**Brief**
Please repeat every entry exactly as given, apart from dropping the images.

**Records for the exercise**
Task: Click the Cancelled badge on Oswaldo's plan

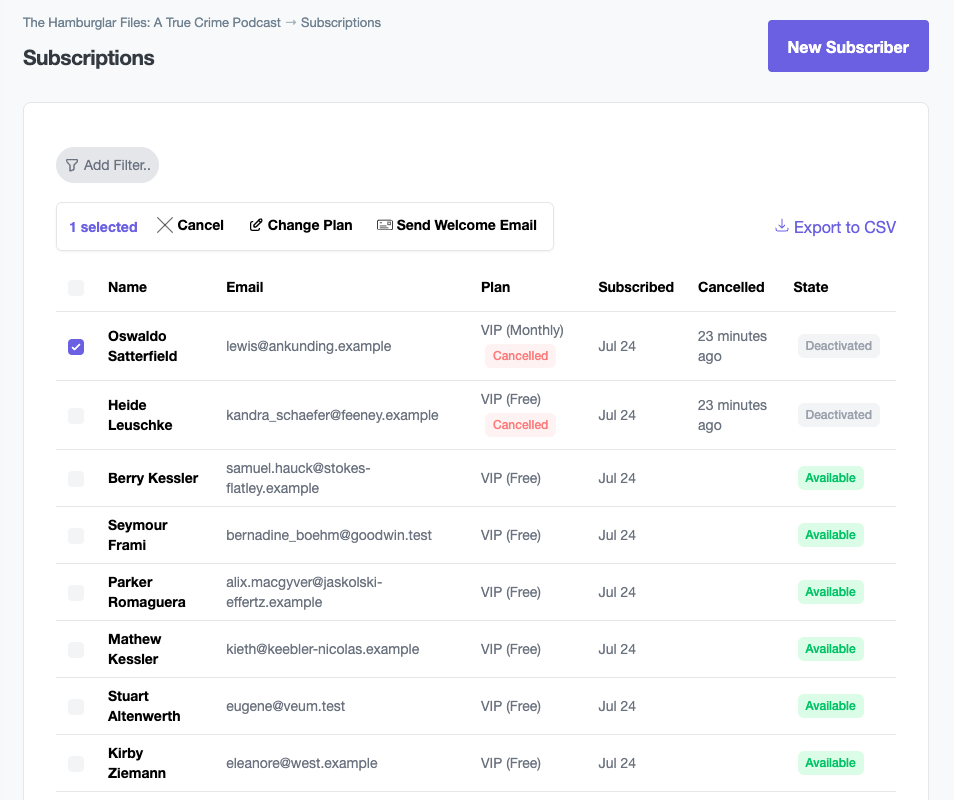Action: pos(520,355)
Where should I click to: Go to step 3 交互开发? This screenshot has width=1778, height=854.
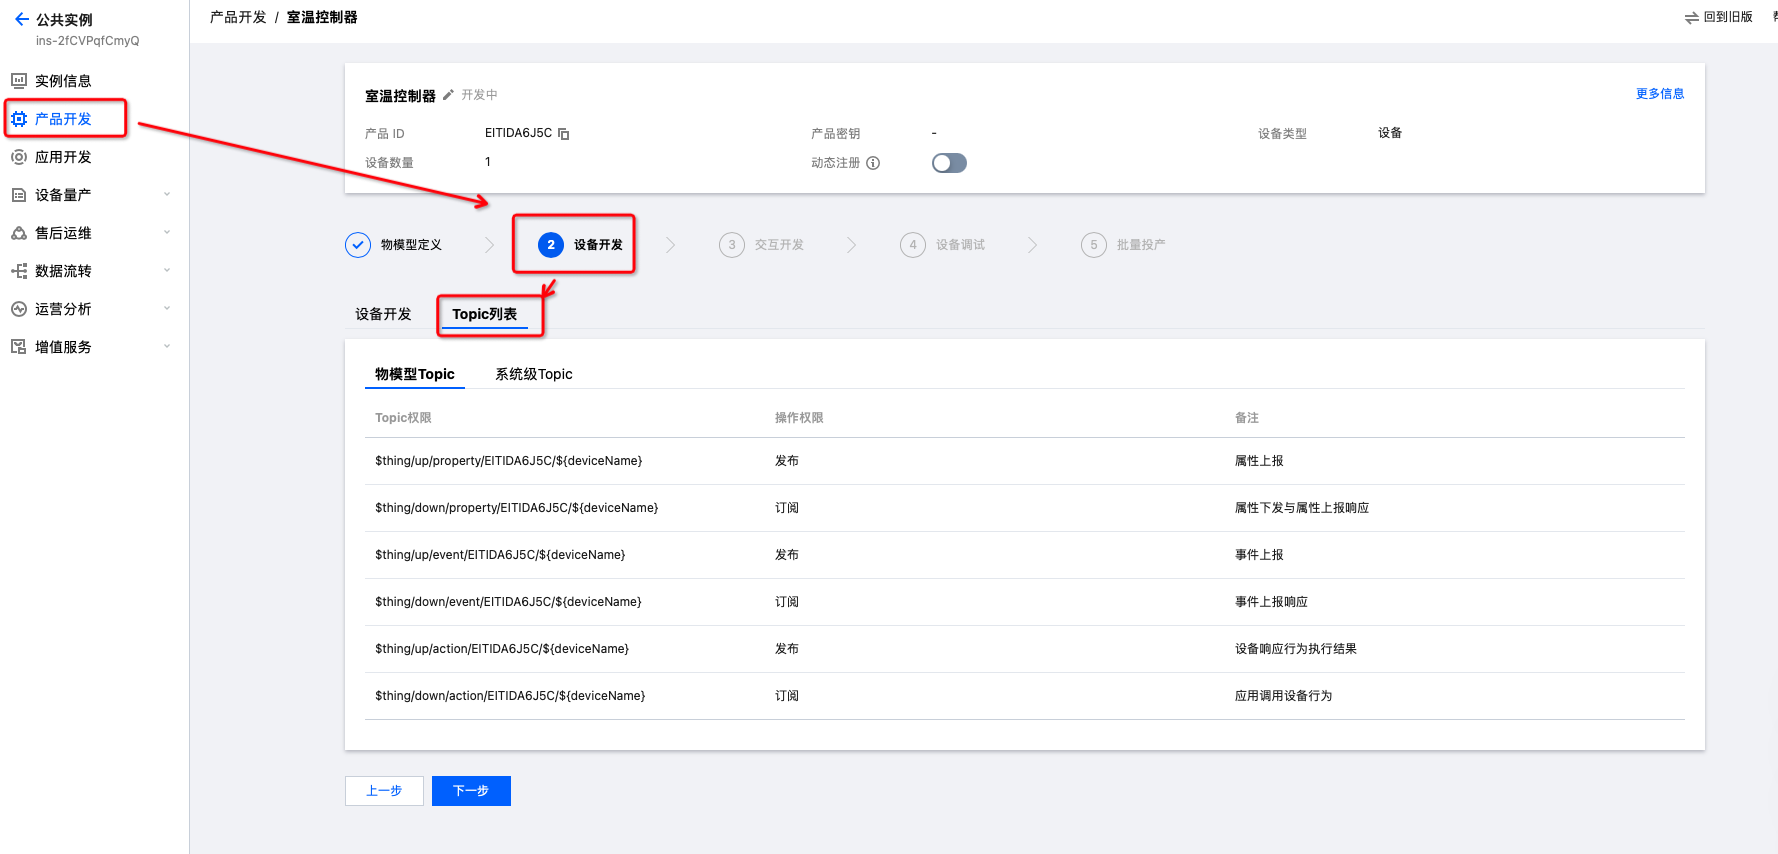(762, 245)
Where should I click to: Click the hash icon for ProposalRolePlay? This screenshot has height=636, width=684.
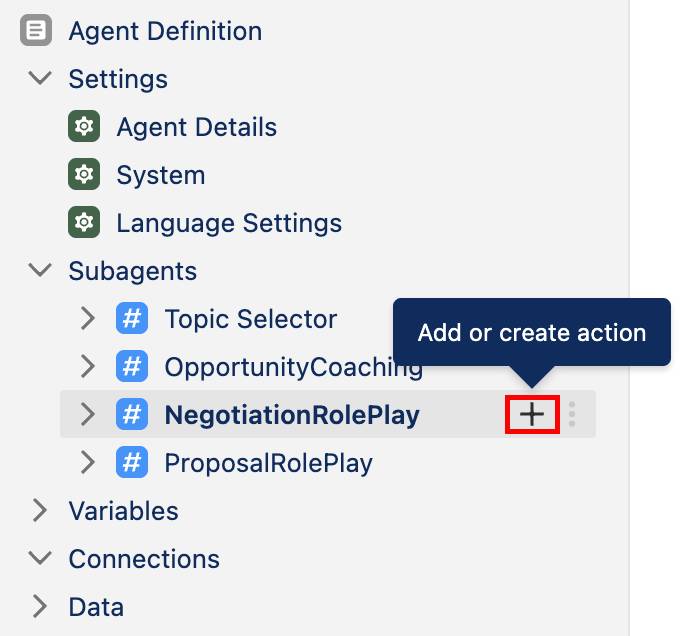pyautogui.click(x=132, y=462)
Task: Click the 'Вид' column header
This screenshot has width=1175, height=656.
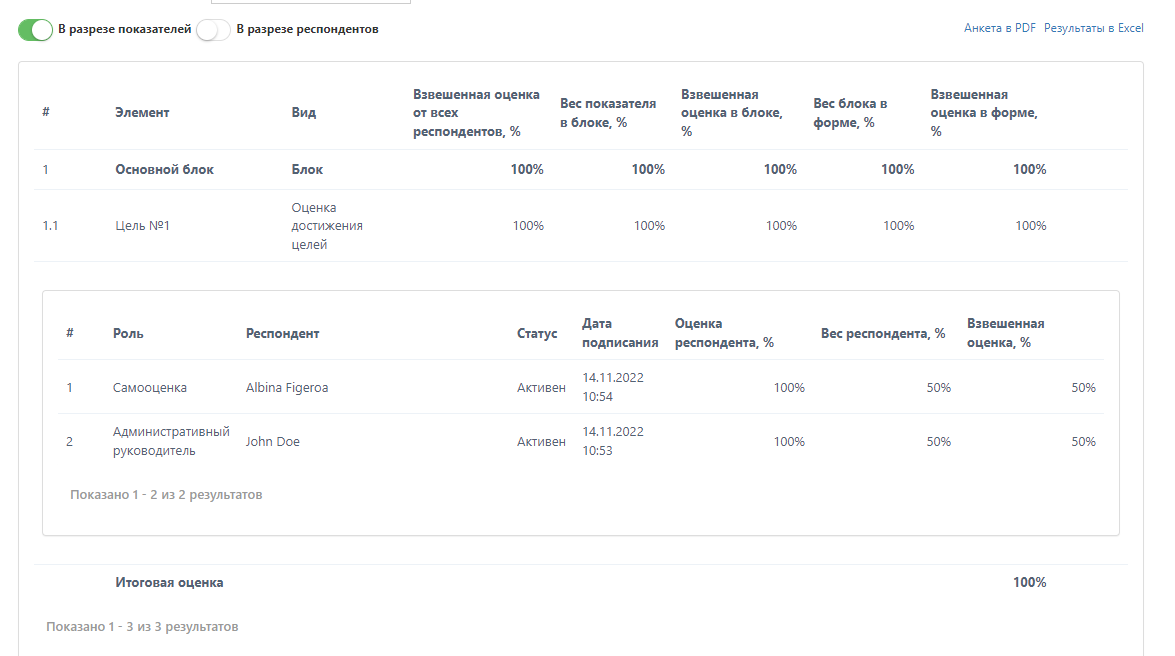Action: click(x=303, y=112)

**The completed task**
Task: Click the Cancelled badge on Oswaldo's plan

Action: pos(520,355)
Where should I click to: Go to step 3 交互开发? This screenshot has width=1778, height=854.
(762, 245)
Where should I click to: Click the hash icon for ProposalRolePlay? This screenshot has height=636, width=684.
pyautogui.click(x=132, y=462)
Task: Click the 'Вид' column header
This screenshot has width=1175, height=656.
Action: click(x=303, y=112)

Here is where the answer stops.